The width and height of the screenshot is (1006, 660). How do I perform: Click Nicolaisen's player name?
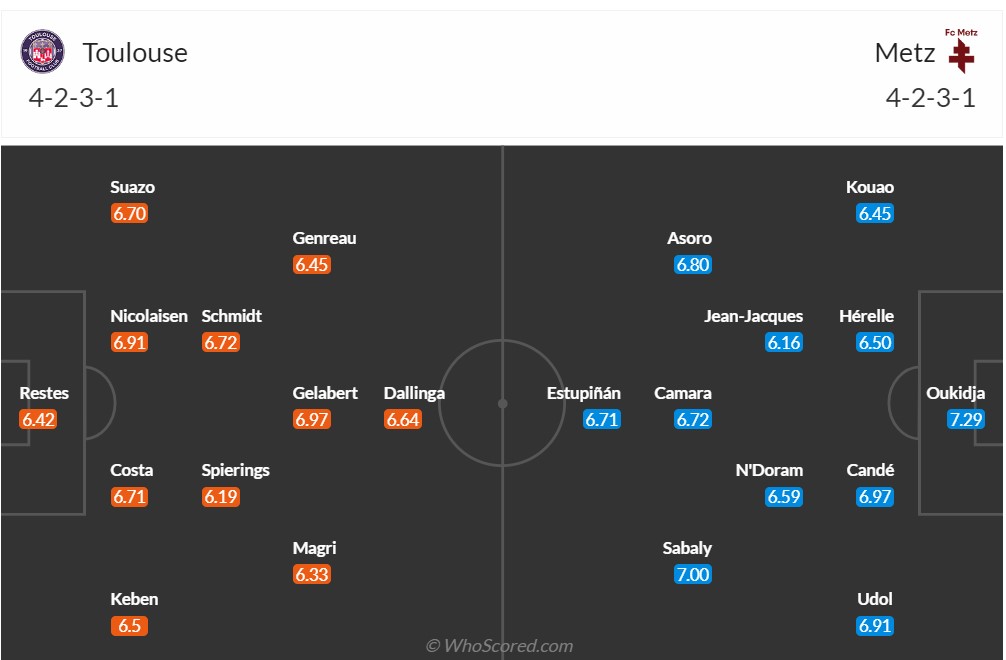click(149, 316)
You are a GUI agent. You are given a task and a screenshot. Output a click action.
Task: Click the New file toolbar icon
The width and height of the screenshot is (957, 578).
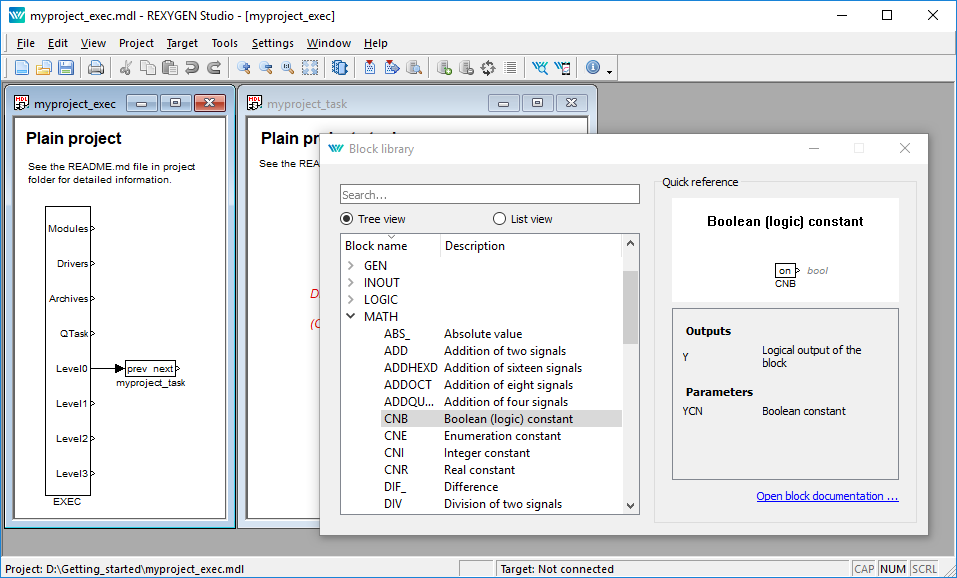(x=22, y=68)
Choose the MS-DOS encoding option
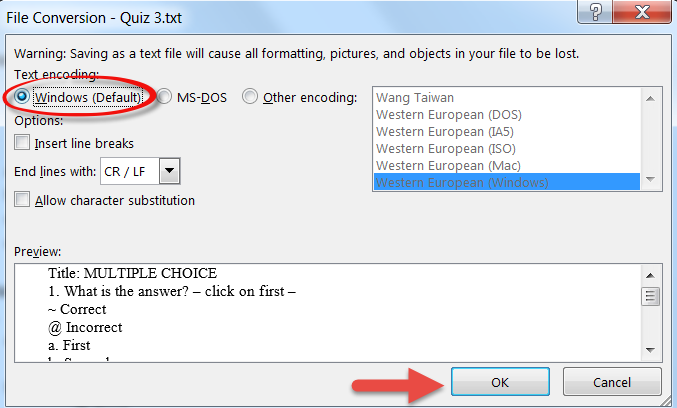 coord(165,96)
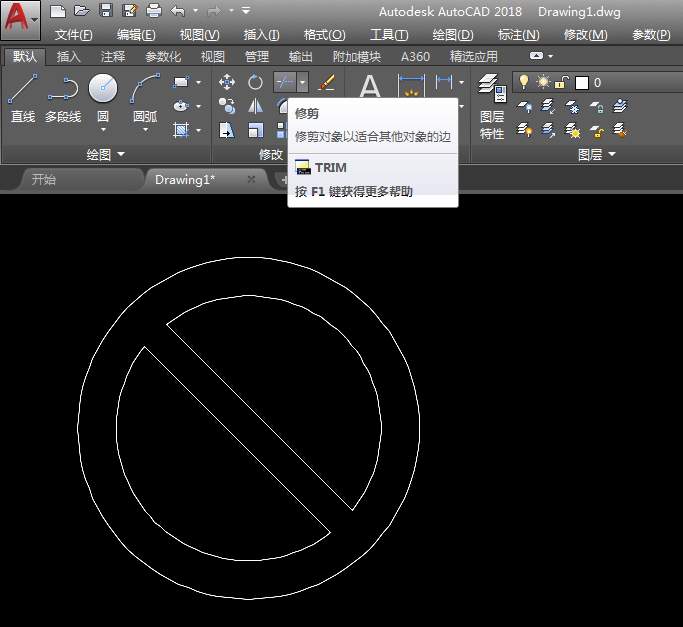Open Layer Properties (图层特性) manager
Image resolution: width=683 pixels, height=627 pixels.
pos(491,106)
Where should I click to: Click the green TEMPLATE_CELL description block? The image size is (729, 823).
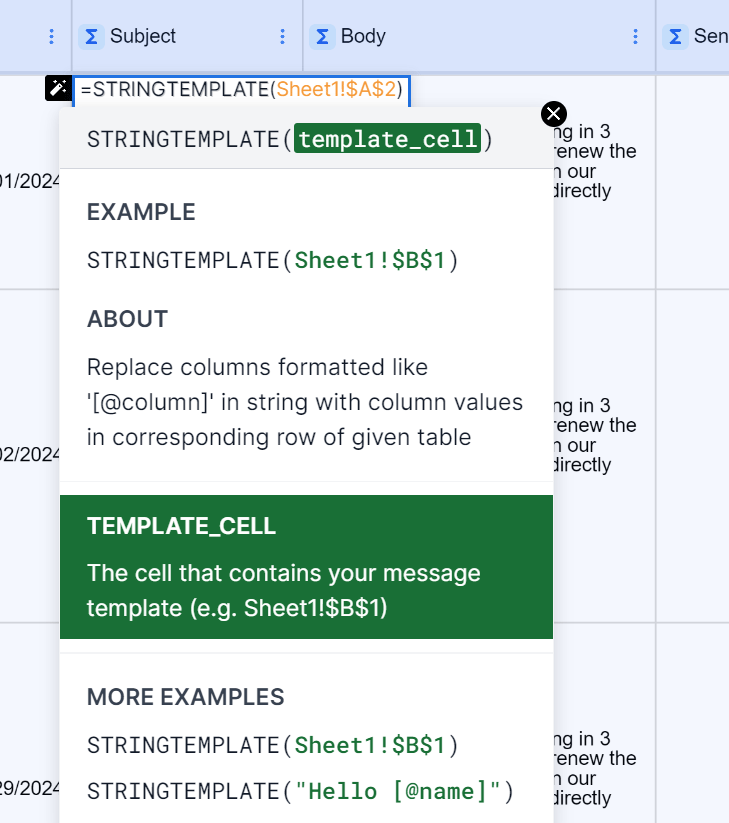pos(307,567)

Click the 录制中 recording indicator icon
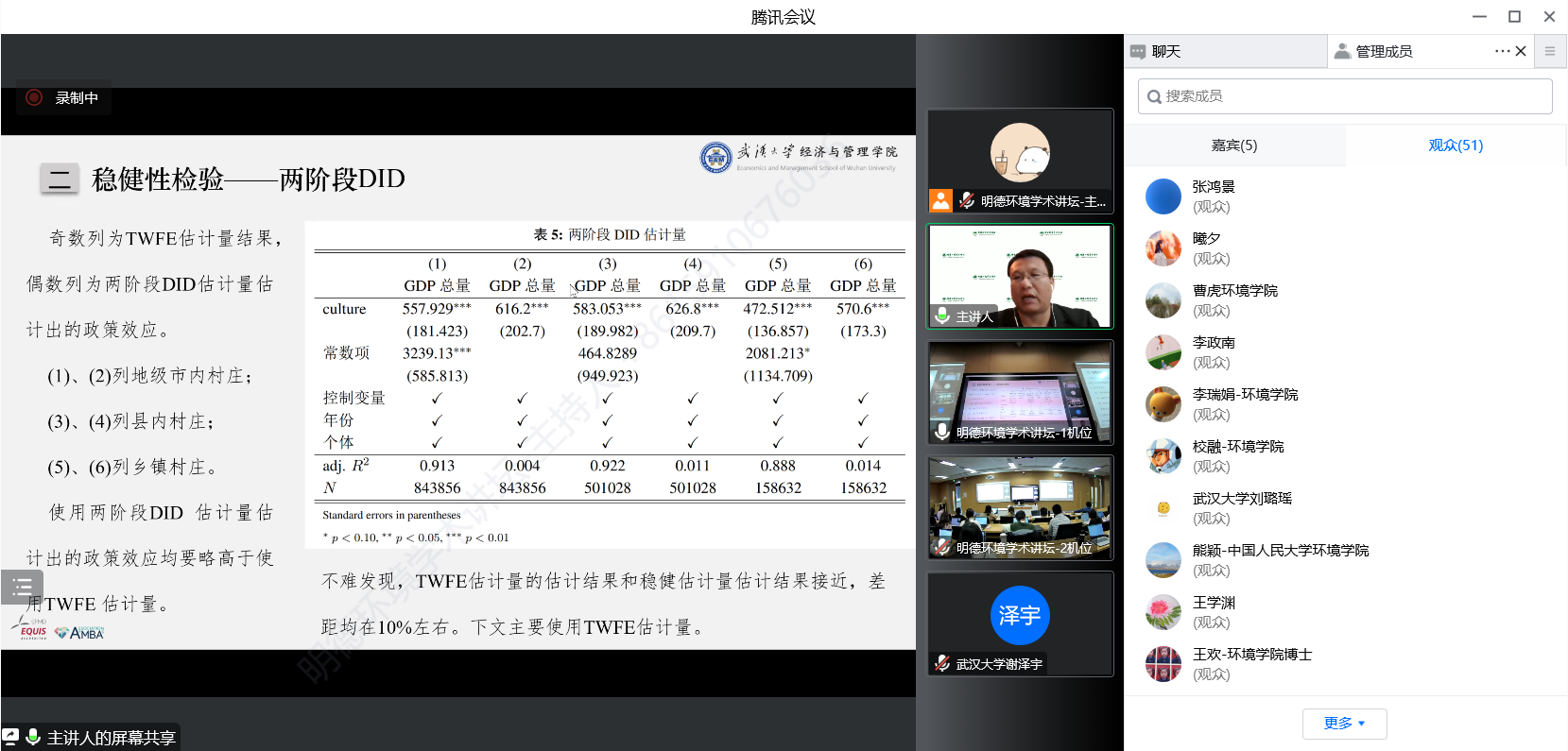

_ _ _ _

• _GIVEN EXERCISE_
Copy all of the data above verbatim, leaving out the pictures.

• _RESPONSE_
The width and height of the screenshot is (1006, 660). How do I perform: Click Nicolaisen's player name?
click(149, 316)
You are a GUI agent. You are given a task and a screenshot. Output a click action.
Task: Click the New file toolbar icon
The width and height of the screenshot is (957, 578).
(x=22, y=68)
Choose the MS-DOS encoding option
 coord(165,96)
Open Layer Properties (图层特性) manager
Image resolution: width=683 pixels, height=627 pixels.
pos(491,106)
Where should I click to: Click the green TEMPLATE_CELL description block? The image size is (729, 823).
pos(307,567)

Click the 录制中 recording indicator icon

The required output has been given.